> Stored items
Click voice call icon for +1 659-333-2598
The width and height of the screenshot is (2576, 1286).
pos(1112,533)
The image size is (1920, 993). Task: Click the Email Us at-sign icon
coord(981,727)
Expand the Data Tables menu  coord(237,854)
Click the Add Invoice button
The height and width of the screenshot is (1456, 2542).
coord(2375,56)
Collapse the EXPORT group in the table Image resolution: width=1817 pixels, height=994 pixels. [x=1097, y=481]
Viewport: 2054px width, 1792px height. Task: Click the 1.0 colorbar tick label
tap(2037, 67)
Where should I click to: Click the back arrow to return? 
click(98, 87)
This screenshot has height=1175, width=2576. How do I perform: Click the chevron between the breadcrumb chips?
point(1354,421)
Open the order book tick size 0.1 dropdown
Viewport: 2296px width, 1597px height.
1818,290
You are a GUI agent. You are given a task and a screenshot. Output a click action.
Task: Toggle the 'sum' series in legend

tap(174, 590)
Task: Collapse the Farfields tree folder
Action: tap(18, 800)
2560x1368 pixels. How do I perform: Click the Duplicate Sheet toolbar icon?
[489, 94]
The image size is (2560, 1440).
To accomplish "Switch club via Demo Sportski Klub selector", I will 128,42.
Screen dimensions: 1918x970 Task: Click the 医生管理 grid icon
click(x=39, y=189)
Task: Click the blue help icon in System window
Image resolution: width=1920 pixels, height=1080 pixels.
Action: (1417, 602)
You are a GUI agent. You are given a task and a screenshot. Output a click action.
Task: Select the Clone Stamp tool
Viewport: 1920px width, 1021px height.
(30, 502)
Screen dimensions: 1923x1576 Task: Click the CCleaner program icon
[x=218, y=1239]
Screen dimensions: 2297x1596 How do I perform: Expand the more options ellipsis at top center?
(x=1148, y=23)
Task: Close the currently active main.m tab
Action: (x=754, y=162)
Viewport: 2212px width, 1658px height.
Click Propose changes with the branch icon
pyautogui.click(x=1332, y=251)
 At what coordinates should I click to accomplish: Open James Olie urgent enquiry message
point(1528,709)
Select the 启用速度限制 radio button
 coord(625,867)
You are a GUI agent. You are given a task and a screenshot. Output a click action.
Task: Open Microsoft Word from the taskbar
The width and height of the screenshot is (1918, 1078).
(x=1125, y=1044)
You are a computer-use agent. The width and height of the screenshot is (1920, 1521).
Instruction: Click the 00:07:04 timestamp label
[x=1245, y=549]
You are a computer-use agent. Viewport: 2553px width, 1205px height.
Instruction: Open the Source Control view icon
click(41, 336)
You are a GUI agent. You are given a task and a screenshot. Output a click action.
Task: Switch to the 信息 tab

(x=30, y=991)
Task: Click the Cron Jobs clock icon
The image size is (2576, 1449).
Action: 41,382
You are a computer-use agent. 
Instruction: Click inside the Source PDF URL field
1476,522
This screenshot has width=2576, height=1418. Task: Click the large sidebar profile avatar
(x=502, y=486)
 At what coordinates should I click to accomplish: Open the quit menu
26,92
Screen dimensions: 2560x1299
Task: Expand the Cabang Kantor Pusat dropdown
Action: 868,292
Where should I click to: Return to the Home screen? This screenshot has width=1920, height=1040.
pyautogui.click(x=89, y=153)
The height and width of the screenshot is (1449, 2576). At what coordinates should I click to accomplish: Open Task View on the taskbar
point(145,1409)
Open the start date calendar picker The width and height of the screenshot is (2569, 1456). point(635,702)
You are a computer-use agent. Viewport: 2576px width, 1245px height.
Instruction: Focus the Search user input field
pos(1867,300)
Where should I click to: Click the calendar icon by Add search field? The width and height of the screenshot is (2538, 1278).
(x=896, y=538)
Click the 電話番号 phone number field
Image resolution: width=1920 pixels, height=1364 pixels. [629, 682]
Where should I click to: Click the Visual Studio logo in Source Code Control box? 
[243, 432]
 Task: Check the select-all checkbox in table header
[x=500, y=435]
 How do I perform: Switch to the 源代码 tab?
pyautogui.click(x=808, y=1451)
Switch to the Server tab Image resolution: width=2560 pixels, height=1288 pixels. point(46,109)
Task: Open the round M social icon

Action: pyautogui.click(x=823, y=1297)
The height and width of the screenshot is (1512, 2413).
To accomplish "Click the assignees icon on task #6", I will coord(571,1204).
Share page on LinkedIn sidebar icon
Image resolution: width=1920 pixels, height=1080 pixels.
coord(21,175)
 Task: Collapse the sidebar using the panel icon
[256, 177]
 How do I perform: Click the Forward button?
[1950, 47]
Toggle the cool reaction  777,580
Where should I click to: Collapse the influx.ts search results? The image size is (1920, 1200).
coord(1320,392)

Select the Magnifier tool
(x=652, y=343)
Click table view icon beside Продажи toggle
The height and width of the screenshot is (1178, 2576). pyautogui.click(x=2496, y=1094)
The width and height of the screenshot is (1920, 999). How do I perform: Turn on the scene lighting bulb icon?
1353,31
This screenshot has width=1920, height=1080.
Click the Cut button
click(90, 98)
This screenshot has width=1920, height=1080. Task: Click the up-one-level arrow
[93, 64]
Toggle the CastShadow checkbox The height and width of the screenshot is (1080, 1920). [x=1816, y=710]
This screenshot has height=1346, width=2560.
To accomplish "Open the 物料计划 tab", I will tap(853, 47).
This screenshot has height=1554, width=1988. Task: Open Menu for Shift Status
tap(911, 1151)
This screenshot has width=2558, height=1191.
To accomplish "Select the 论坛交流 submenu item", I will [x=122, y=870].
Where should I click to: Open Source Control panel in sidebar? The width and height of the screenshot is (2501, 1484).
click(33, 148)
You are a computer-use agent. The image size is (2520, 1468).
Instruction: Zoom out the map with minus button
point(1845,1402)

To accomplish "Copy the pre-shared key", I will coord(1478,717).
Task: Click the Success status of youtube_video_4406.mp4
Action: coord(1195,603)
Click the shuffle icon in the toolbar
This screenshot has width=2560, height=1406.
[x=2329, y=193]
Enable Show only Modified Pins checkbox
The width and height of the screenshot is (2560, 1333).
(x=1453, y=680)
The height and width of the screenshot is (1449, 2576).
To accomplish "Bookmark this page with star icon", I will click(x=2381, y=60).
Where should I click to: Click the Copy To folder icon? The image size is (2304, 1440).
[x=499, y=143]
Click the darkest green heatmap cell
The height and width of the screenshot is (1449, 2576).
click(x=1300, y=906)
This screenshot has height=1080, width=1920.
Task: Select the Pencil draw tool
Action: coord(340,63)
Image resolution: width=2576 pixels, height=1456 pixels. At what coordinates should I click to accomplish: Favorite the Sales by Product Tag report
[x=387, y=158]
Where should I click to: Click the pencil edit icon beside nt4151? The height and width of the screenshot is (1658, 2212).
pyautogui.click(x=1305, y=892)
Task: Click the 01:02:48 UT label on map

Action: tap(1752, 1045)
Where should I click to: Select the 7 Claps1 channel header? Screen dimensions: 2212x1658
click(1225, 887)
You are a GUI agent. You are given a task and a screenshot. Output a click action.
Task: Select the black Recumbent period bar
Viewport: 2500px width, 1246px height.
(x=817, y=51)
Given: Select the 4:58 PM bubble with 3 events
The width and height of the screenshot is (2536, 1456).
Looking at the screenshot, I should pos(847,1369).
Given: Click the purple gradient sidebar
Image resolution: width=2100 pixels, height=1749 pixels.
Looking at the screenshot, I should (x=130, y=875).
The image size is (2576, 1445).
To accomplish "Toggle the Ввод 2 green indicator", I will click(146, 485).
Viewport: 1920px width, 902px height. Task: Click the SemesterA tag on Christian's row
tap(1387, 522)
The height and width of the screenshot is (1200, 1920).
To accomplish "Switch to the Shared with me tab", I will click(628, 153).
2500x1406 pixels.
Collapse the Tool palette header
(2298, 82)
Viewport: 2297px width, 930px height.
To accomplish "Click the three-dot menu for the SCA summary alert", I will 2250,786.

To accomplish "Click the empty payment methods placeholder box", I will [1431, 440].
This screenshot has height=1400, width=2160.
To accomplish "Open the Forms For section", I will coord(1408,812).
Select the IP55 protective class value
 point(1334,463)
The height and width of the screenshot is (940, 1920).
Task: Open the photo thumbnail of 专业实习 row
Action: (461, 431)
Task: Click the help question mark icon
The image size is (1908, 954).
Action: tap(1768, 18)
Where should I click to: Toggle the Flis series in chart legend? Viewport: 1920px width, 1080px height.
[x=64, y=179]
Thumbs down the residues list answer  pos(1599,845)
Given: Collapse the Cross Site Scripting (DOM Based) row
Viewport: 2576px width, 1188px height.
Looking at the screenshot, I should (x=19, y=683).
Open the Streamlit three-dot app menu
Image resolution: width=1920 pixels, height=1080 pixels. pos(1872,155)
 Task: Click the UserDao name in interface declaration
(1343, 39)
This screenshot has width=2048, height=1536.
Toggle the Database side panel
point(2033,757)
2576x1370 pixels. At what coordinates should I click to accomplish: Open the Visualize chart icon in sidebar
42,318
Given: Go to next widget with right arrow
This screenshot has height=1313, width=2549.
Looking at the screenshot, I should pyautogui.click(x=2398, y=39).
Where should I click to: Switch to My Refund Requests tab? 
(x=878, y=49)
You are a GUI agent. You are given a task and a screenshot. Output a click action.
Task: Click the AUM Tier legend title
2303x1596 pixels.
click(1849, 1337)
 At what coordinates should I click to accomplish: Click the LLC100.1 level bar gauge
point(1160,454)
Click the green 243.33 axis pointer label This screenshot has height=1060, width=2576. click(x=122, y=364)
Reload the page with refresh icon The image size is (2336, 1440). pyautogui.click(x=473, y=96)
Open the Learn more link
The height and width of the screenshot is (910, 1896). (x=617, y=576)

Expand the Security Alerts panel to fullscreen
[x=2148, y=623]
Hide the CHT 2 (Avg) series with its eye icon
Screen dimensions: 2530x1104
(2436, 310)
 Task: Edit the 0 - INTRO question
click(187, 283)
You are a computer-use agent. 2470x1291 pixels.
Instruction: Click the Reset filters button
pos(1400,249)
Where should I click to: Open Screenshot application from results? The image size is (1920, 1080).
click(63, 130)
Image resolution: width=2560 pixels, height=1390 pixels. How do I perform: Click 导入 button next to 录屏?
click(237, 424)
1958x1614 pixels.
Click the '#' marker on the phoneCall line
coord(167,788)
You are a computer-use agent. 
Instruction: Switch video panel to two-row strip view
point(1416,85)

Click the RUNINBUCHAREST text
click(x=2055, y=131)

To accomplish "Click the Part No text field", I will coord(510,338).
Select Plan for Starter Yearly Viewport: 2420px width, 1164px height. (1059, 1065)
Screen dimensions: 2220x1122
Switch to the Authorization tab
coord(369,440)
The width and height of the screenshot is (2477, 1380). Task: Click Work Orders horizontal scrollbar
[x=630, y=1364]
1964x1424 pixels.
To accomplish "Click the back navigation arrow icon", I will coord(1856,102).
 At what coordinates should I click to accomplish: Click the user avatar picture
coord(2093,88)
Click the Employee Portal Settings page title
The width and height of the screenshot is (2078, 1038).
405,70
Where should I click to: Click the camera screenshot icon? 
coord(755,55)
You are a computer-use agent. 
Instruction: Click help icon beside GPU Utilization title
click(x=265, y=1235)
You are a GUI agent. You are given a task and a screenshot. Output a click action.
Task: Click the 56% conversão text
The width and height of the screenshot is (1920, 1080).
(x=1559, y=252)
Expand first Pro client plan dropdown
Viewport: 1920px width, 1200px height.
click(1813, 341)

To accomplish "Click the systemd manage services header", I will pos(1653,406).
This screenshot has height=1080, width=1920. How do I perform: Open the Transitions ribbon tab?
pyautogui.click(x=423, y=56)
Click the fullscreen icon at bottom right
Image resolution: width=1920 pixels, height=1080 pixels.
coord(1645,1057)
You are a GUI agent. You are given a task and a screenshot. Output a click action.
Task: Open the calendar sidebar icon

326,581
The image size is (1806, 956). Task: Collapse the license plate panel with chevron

> Instructions to follow
Your answer must be a single number, the count of lines in the data that hold the string "green".

> Written solution
3